Tutti a scervellarsi sulla ragione prima che ha lentamente ma irreparabilmente portato Fini fuori dall’orbita di Berlusconi. Il primo a chiederselo fu Pino Rauti, poi Francesco Storace, poi Assunta Almirante, senza saper trovare un motivo; poi furono i suoi colonnelli, che ipotizzarono un disturbo neurologico, di quelli che si risolvono con due ceffoni; e poi, via via, ce lo siam chiesti in cento, in mille e poi a milioni, chi pensando stesse splendidamente maturando in senso liberaldemocratico, chi pensando stesse vilmente tradendo la sua storia e i suoi ideali; e però tutti all’oscuro del profondissimo perché.Si è congetturato, questo sì, e in tutte le direzioni: un profondo travaglio esistenziale, dunque psicologico, dunque culturale, dunque politico; una irriducibile antipatia personale nei confronti di Berlusconi che, dalla pelle all’osso, gli andava trasformando carne e sangue, da camerata a compagno; una smaniosa impazienza nel star lì a fare il delfino, sopportando ancora per chissà quanto tutte quelle barzellette sceme e quelle odiose manate sporche di cerone sulle spalle; si è pensato a tutto, siamo arrivati a niente di sicuro.Piacesse o no, sembrasse schiettamente genuina o smaccatamente opportunistica, l’evoluzione o l’involuzione di Fini rimaneva senza spiegazione pienamente convincente, sicché chi l’apprezzava non rinunciava a qualche riserva e a chi la deprecava giravano terribilmente le palle.

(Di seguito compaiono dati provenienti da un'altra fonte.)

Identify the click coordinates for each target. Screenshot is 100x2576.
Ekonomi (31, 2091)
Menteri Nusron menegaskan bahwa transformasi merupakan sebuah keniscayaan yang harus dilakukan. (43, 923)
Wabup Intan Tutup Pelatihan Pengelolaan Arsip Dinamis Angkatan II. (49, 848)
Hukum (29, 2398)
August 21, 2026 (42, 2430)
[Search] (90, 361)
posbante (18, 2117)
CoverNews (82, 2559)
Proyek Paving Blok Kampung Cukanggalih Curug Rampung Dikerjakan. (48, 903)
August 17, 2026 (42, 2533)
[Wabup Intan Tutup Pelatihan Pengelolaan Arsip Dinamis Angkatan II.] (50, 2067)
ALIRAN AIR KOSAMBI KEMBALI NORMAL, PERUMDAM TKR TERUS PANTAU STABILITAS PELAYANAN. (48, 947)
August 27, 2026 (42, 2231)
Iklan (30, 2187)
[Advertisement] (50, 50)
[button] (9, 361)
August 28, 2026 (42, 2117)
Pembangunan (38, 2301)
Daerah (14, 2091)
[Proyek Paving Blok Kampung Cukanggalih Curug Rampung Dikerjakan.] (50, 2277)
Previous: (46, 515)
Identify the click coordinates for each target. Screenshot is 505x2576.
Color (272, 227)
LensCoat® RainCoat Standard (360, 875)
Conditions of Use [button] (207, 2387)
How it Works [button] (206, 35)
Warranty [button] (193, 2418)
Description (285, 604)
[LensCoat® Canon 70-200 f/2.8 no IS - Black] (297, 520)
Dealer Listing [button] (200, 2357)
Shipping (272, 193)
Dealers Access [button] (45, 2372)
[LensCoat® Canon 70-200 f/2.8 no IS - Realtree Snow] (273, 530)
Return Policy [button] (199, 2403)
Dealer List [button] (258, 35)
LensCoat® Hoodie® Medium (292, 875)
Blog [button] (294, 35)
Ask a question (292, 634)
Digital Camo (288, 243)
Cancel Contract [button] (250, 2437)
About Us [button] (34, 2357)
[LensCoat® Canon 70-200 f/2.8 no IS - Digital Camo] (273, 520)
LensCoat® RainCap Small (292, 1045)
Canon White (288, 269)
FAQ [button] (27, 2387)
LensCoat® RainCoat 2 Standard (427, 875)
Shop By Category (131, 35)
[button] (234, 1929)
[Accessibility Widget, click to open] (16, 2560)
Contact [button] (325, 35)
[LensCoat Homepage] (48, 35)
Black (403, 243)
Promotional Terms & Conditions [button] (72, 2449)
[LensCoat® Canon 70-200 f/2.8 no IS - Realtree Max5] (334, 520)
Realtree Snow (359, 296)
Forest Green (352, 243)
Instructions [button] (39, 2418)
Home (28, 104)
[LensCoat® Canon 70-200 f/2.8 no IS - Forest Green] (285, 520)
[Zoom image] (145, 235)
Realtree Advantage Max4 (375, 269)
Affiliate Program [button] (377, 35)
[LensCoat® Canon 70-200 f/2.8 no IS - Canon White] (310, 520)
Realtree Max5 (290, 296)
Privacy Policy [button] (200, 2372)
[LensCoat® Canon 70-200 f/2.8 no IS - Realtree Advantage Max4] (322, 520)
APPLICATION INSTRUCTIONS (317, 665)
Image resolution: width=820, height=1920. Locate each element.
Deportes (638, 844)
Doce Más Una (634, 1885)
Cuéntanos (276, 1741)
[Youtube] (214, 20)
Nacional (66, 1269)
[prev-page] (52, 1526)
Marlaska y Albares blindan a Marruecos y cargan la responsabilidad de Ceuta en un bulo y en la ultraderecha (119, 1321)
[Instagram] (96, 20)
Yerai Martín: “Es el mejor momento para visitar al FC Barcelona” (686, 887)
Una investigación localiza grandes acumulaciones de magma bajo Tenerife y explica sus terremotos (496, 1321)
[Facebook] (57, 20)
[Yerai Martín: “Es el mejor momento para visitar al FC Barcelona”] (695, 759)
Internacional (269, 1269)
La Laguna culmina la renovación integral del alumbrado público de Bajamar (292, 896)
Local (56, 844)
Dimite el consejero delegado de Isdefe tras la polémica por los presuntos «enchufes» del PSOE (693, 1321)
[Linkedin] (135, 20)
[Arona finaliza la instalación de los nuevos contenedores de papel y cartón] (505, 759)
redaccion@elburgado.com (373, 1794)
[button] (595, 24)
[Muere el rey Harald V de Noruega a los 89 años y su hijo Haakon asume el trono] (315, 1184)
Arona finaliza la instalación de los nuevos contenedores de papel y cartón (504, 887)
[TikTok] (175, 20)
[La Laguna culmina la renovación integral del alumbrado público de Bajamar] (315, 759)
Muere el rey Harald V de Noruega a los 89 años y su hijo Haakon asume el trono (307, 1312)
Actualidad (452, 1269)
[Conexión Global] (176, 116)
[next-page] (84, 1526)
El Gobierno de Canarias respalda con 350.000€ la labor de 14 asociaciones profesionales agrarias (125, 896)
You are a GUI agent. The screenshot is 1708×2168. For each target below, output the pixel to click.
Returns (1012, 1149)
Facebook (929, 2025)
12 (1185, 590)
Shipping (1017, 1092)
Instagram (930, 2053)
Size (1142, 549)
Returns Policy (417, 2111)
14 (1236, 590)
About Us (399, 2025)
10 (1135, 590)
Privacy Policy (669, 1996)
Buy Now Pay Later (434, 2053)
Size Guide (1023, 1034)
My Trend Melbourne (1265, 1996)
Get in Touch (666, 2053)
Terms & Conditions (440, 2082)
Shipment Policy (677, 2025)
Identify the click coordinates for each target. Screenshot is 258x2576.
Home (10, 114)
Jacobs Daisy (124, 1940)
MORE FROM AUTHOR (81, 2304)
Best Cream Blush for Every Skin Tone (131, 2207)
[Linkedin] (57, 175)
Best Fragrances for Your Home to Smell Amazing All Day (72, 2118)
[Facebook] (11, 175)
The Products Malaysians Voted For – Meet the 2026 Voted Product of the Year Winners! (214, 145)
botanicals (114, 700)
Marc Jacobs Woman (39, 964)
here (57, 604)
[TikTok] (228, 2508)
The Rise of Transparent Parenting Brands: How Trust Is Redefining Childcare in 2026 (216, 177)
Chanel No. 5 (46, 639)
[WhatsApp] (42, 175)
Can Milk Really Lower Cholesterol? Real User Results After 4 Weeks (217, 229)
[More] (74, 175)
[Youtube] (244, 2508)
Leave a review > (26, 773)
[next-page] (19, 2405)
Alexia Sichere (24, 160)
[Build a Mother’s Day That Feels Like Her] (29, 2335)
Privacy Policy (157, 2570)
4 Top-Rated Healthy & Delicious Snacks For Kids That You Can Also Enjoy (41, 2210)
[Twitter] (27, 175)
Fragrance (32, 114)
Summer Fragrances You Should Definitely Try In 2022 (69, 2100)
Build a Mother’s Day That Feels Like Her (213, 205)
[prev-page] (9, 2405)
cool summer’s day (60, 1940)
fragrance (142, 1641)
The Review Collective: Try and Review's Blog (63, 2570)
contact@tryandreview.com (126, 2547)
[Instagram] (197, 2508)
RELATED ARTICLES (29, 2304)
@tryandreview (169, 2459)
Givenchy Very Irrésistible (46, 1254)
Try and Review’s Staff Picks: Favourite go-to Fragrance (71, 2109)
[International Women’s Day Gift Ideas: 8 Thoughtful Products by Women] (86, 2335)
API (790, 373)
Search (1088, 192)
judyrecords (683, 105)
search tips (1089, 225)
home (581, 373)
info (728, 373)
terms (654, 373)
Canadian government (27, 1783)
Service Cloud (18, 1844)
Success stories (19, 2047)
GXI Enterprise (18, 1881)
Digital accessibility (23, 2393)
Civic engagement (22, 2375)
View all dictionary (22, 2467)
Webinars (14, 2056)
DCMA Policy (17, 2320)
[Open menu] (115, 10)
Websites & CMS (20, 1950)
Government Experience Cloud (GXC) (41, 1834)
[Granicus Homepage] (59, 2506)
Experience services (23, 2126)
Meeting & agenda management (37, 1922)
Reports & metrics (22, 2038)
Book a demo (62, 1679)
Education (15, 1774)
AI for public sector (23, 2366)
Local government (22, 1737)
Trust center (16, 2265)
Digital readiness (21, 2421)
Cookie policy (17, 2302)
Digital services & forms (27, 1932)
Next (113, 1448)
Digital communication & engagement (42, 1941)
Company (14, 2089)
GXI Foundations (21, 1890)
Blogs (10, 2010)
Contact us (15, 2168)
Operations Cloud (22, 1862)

Più facile star lì a pazientare – ieri l’ha ammesso pure lui – e tutti, simpatizzanti ed antipatizzanti, hanno dovuto convenire. Ok, ma perché non ha pazientato?
Oggi è finalmente tutto chiaro, grazie ad Alessandro Gilioli: “Gianfranco Fini doveva avere bene in mente il destino di Martelli”, e a differenza di quello s’è mosso in tempo, prima che fosse troppo tardi, prima dell’inevitabile “implosione devastante” che sempre sta “alla fine della parabola” di “capi assoluti come Craxi o Berlusconi” e che inesorabilmente “inghiotte chi non ha saputo prenderne le distanze per tempo”.Tutto quadra, ora. Fini prevedeva l’implosione del berlusconismo prim’ancora che andasse a regime, fin dal 1995, quando a Fiuggi ripudiò il fascismo al solo scopo di guadagnare simpatie fra gli antifascisti, che potevano sempre tornar comodo di lì a tre lustri. Tutto il resto – la visita in Israele, i sì al referendum sulla legge 40, le apertura sulle coppie di fatto e sulle politiche di integrazione degli immigrati, la difesa della Costituzione e della laicità dello Stato, eccetera – è stato solo di contorno: stava svendendo l’anima per salvare il culo. Ad essere altrettanto previdente, Martelli avrebbe dovuto cominciare a prendere le distanze dai socialisti dal 1978 in poi.
“Nessuno sa se il berlusconismo finirà fra un anno o fra tre, in modo chiassoso o felpato, pacifico o violento, ma a un certo punto finirà e chi non si è preparato sarà fuori dai giochi”: Fini va preparandosi da 15 anni. Se non son rane, piovono miserie dello storicismo.